Das man bei Bayern München en Vertrag hat???

Es gibt auch "sparsame" SUV`s..., die Leute fühlen sich besser in diesem erhöhten Sicherhheitskäfig...

ps.: Cabriolet darf nur gefahren werden wenn die Haare noch nicht gefönt wurden...

Oh weih oh weih...;-()

Verbotsstaat?

@Sternenkind.
Der Staat geht nicht gegen seine Bürger vor. Halten Sie sich an die Regeln, dann ist alles okay.

12:59 von Demokratieschuetzerin

«… 4. ich hasse es, wenn Fußgängerzonen fuer Radfahrer gesperrt sind wie bei uns in der Stadt.»

Da werden Sie es dann auch hassen, dass Sie mit Ihrem Drahtesel nicht auf die Autobahn drauf dürfen.

Ist ja mitunter der kürzere Weg, dort entlang zu fahren …

Wer sich ans Verkehrsrecht

Wer sich ans Verkehrsrecht hält, braucht Bussgelder nicht fürchten.

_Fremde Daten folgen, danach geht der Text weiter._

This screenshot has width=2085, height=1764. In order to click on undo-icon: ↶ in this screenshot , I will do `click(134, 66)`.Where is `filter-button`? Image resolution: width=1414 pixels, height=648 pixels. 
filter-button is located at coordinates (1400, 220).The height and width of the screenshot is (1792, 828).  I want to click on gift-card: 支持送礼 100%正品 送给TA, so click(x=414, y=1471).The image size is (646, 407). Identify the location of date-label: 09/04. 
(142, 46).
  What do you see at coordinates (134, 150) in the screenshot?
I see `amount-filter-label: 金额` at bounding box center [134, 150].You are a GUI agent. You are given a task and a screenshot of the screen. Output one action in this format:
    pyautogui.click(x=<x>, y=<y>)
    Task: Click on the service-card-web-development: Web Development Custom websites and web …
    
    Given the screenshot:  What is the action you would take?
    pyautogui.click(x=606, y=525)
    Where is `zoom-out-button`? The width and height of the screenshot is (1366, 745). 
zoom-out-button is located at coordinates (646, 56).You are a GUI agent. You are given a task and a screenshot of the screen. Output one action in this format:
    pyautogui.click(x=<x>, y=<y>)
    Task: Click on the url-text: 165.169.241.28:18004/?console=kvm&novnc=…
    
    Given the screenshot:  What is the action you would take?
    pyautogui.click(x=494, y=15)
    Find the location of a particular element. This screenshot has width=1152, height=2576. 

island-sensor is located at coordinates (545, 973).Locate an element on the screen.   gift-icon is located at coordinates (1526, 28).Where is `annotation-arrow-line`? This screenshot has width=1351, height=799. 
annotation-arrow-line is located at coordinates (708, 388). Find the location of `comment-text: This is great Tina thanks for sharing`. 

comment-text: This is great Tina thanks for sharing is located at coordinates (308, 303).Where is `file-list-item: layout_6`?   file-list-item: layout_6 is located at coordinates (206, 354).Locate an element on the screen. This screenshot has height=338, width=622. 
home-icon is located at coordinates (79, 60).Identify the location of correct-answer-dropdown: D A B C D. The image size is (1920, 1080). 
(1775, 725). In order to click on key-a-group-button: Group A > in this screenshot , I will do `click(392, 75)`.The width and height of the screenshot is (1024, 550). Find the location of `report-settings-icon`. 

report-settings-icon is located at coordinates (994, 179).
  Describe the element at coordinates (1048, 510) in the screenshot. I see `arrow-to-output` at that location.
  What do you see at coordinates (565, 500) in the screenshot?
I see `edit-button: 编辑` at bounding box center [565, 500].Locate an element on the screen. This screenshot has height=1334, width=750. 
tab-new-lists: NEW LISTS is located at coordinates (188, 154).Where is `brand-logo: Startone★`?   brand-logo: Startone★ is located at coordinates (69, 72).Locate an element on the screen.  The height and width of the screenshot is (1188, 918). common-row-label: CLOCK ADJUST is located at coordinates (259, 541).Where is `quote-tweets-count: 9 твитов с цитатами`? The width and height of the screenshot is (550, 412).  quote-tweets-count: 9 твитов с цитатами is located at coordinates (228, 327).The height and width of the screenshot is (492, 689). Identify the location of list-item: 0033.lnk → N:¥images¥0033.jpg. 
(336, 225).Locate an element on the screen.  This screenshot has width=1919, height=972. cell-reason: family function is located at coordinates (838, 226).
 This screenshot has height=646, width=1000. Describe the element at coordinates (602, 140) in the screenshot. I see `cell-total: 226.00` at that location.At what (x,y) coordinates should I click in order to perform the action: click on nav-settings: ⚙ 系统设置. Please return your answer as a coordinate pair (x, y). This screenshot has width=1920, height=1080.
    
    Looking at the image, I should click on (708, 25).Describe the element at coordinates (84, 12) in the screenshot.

Und an alle, die sich hier so aufregen, die StVO gilt für ALLE Verkehrsteilnehmer. Und Geschwindigkeitsbegrenzungen gelten auf dem gesamten Strassenabschnitt und nicht nur 50 m vor der/ bis zur Blitze.
Im übrigen sind die Bussgelder und Strafen bei Regelverstössen in Deutschland viel zu lasch.
Würde ein sofortiges Fahrverbot drohen (und nicht irgendwann wenn es ggf. „gut“ passt), dann würde vermutlich schon viel gewonnen.

@ Cassini (12:54): stimmt aber 60 Euro sind genug

hi Cassini

stimmt in der Tat. Dem hier von Ihnen:

Ich vermisse, daß es endlich teurer wird auf Behindertenparkplätzen zu parken ohne amtlichen Ausweis. 30€ schreckt viele nicht ab.

kann ich mich anschließen. Deswegen wäre eine Erhöhung von beispielsweise aktuell 30 Euro auf 60 Euro ja OK. Aber mehr muss derzeit nichts sein.

Herr Scheuer

ist halt nervös vor dem hoffentlich bald eingesetzten Untersuchungsausschuss, der den Milliardenschaden, den er mit der dümmlichen CSU-Maut angerichtet hat, ans Licht bringt.

Fahrradrowdy

nehmen mehr und mehr das Heft des Handelns in die Hand und dominieren im Straßenverkehr mit erschreckenden Verhaltensweisen bis zur Nötigung von Autofahrern! Will die CDU sich auch hier bei den Grünen anbiedern? Unfassbar was aus dieser CDU geworden ist? AKK & Konsorten sei es gedankt! Übrigens, ich bin selbst Radfahrer und weiß daher wovon ich hier berichte. Weißt endlich mal die Fahrradfahrer zur Raison die meinen ihnen gehöre die Straße...

12:59 von Demokratieschuetzerin

«… 2. ich fahre auch ab und an im Schritt-Tempo durch Fußgängerzonen. Aber ich passe eben auf. Was ist so schlimm daran??»

Tja - was ist so schlimm daran …?

Wenn ein jeder / eine jede seine / ihre home-made Auslegung der Verkehrsregeln im Säckchen mit sich durch die Gegend trägt.

Ich fahre mit meiner Enduro auf Wanderwegen auch stets nur Schritt-Tempo. Halte die Augen immer offen, bin aufmerksam bremsbereit.

Sollen sich mal nicht so anstellen, die Wanderer.
Und besser Acht geben, wohin sie mit ihren Stöcken fuchteln.